In the past the pharmaceutical companies have always been anti-cyclic businesses and were not affected by the “wows” of the global or local markets. This has changed since 2008 with the start of the financial crisis. Although some say that sufficient money is still available for start-ups and R&D, those in the business know better. But if we have a closer look at the situation, one can see there is more than the financial crisis causing the current problems.
While the dust of the explosion of regulations is starting to settle, currently most guidelines and directives are in place, society is faced with a system crisis in the pharmaceutical industry. The empty pipelines of big pharma urged them to rethink their business model. Some say the easy grapes have been picked. Others think the new computer techniques for candidate drug discovery have failed. This has been labeled as another factor in the ever rising costs for drug development. However, not only the overregulated environment or the high attrition rate is responsible for the high costs.
Certainly, the development over the last twenty years from an ill regulated environment, where statisticians were doing everything from data entry to reporting, to an over regulated situation we have to date, attributed to this price rise. And yes of course the increasing prices are hindering the development of new medicines. Big pharma is more reluctant than ever to finance risky, albeit promising projects. Instead they leave the high risk work more and more to the small biotech, which being funded by private investors are more inclined to take risks.

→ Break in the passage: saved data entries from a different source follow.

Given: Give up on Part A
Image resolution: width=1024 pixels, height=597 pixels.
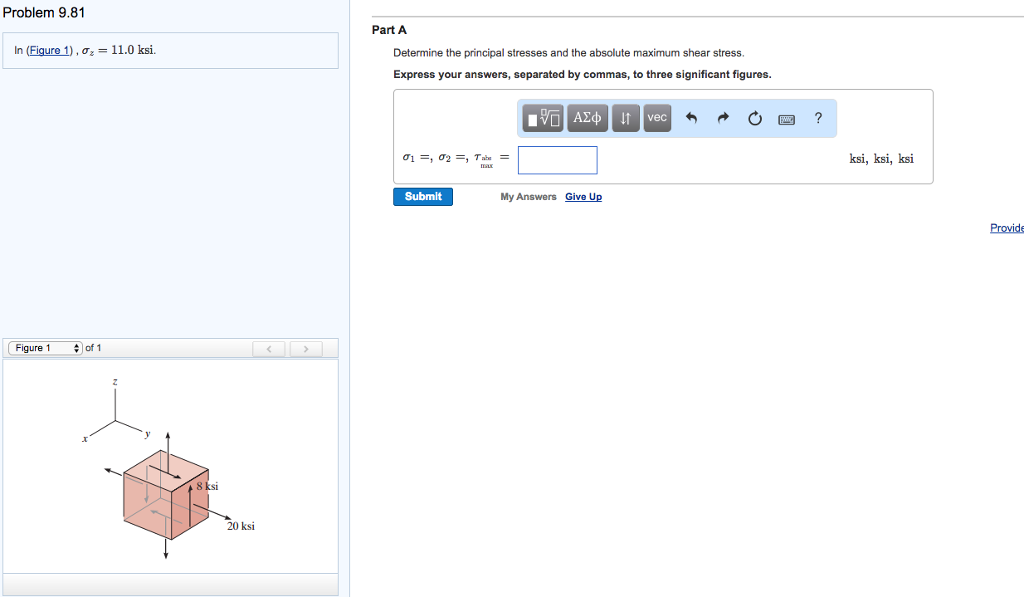Looking at the screenshot, I should click(x=583, y=196).
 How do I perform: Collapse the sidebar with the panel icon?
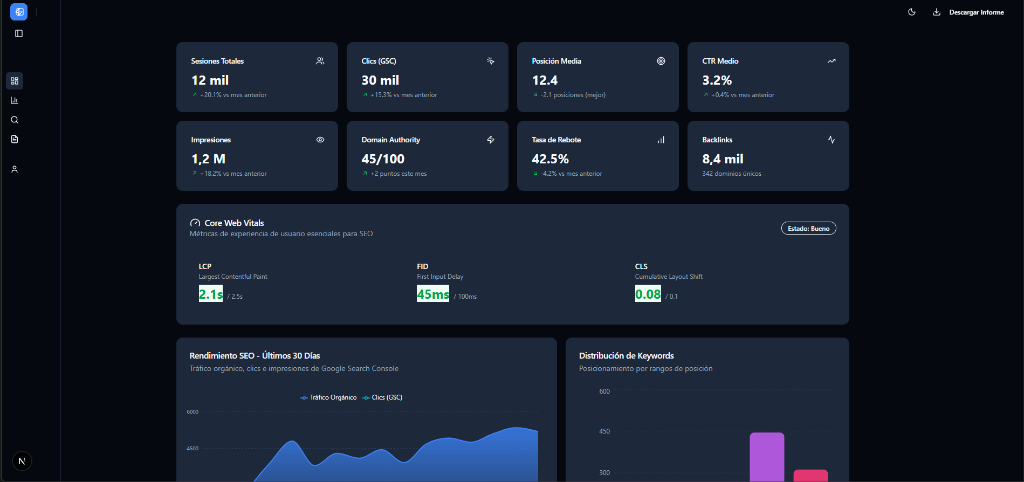click(x=18, y=33)
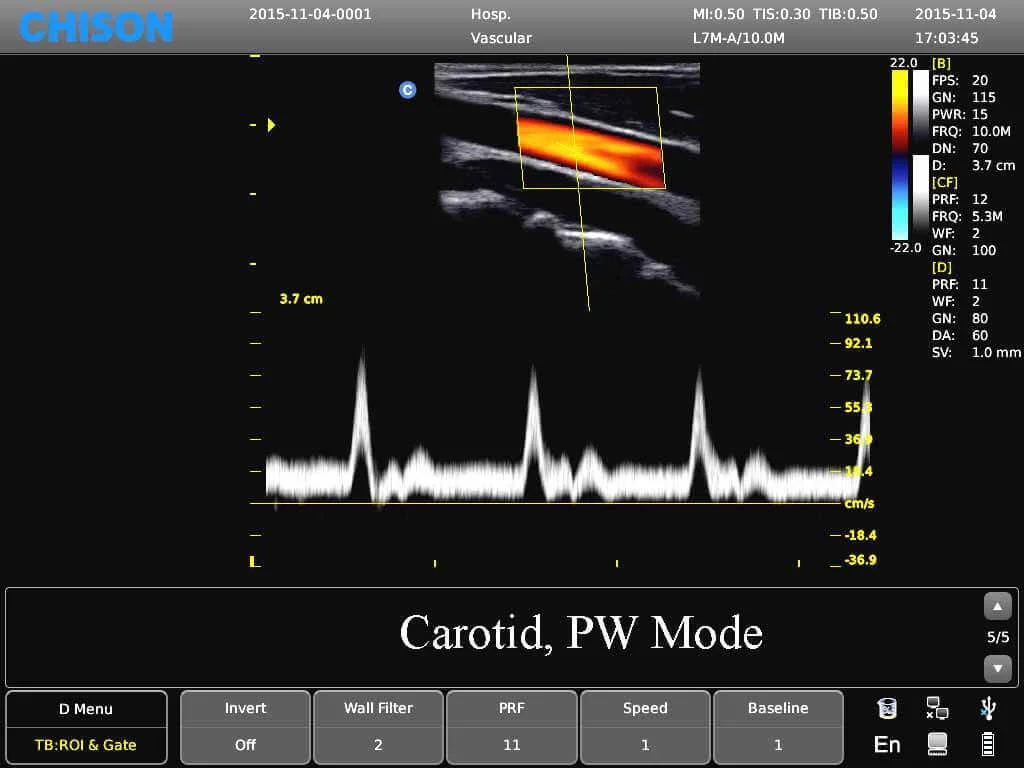This screenshot has height=768, width=1024.
Task: Click the CHISON logo
Action: click(96, 27)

From a societal perspective there is still a demand for new medicines. In many areas, and certainly in oncology, there is an unmet medical need for better or simply non-existing medicines. How to produce and develop these medicines considering the continually staggering development costs?
A glimpse of a solution can be read between the lines in the draft guideline on ‘Risk based monitoring’ that has been issued for review by the American FDA. This guideline is a clear break with the past which was always characterized by increasing work or scrutiny of the data, which consequently pushed the prices for clinical drug development to the top. The key element of this guideline is the risk based approach for monitoring, meaning that companies no longer have to do a 100% source data verification (SDV) but are allowed to a SDV guided by a risk based approach, which could mean e.g. that non-pivotal data might be handled without complete SDV. In general, SDV and monitoring encompasses a large portion of the operational costs of a clinical trial. Typically the clinical research associates (CRAs) have to travel to the sites and check all CRF data and the site files.
Another trend, although progressing at a slower pace than previously anticipated, is electronic data capture (eDC). The combination of eDC and risk based monitoring could really become an answer to the cost question. Less travel, less SDV would have a clear impact. eDC allows the CRA to do a lot of checking with the aid of a PC or laptop from their home or office, or at least without the necessity to travel to the sites. Some frontline companies already started to speak of a data coordinator, as a hybrid between a data manager (DM) and a CRA. Logically, it seems more and more likely that both functions (DM and CRA) will merge, up to the stage that they are being done by one and the same person.
The future is to the data, that is the pivotal data, at the expense of less critical data. Risk based monitoring combined with eDC deserves our serious attention as a potential way to reduce drug development costs and provide better and cheaper medicines to the world.